# [url]www.europcampingcar.com[/url] - map problem



## subfiver (Oct 15, 2011)

*www.europcampingcar.com - map problem*

Clicking on the Portugal segment of the map shows me service points mostly in the Atlantic. Tried Chrome & Safari, on Mac, is this happening fro everyone ??


----------



## Harrers (Dec 21, 2011)

*www.eurocampingcar.com map problem*

Only tried mobile devices so far. Noticed that it is not only limited to Portugal on my iPad (safari) but seems to occur in all countries where they have sites.

On my Samsung Galaxy S2 using Opera mobile browser there is no problem.

Maybe an iOS problem if you've only tried Mac. I'll try windows when I get home.


----------



## worky (Dec 30, 2005)

running Windows 8 and IE getting the same, I'll just have to swop van for boat I guess  

Clyde


----------



## Harrers (Dec 21, 2011)

Further to my earlier post, have now tried laptop using windows vista and desktop on win xp.
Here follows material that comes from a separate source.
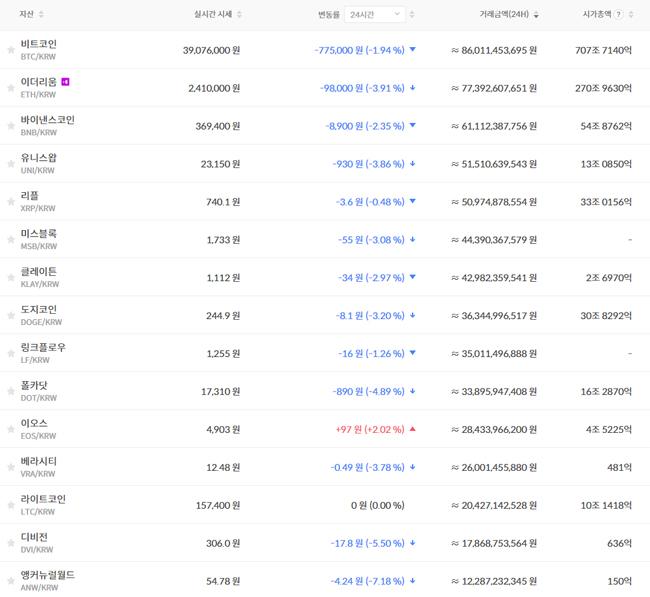The width and height of the screenshot is (650, 597).
Task: Sort the list by 실시간 시세
Action: coord(216,15)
The following results were:

win xp
Chrome X
Internet explorer ok
Firefox X

Win Vista
Chrome X
Firefox X
Internet Explorer ok
Safari X
Opera ok

I've no idea why some browsers work ok and some don't. Hopefully an "expert" will come on here and explain!


----------



## Harrers (Dec 21, 2011)

Clyde, just wondering if you are seeing a few in the sea or all of them. I've noticed that even where the map "works correctly" some near the coast are in the sea as there isn't enough room to place them on land.
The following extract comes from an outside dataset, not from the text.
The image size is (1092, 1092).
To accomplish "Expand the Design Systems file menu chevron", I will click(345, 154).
Where the map doesn't work they're all in the sea!

If you look at France and then click on an inland Department the "sanistations" are all in the next Department. Eg. Try 16 Charente.


----------



## subfiver (Oct 15, 2011)

Just tried Opera on OS X 10.8.5 with more or less the same results.
Certainly for Portugal, some French Depts seem to display OK.
Bummeration!


----------



## worky (Dec 30, 2005)

Harrers said:


> Clyde, just wondering if you are seeing a few in the sea or all of them. I've noticed that even where the map "works correctly" some near the coast are in the sea as there isn't enough room to place them on land.
> 
> Where the map doesn't work they're all in the sea!
> 
> If you look at France and then click on an inland Department the "sanistations" are all in the next Department. Eg. Try 16 Charente.
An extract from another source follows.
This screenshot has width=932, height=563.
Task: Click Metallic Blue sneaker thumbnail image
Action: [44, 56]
hya - just checked again and the Portugese ones are all in the sea, Spanish ones are all in the north and only checked one French Departement and they were in a neighbouring Dept

Clyde


----------



## Harrers (Dec 21, 2011)

OK thanks for that. It would seem that the website map works on Internet Explorer on Win XP and Vista but not on Win 8.

There doesn't appear to be any way of contacting the website for assistance. I've registered for a bi-monthly newsletter so may then get a contact. I see there's a link to MHF on there and others.


----------



## subfiver (Oct 15, 2011)

Harrers said:


> There doesn't appear to be any way of contacting the website for assistance


I did a whois lookup on the domain registration and emailed the contacts listed there ....


----------



## subfiver (Oct 15, 2011)

The plot thickens ...

Went to http://www.mylpg.eu/stations/portugal and was astonished to find all the lpg stations were to the north of Lisbon. Vicarious guide indicates there's one in Faro. Zoomed the map out and the stations redistributed over the map. Once in the right place zooming in and out doesn't affect the positions.

eurocampingcar.com doesn't have zoom functionality


----------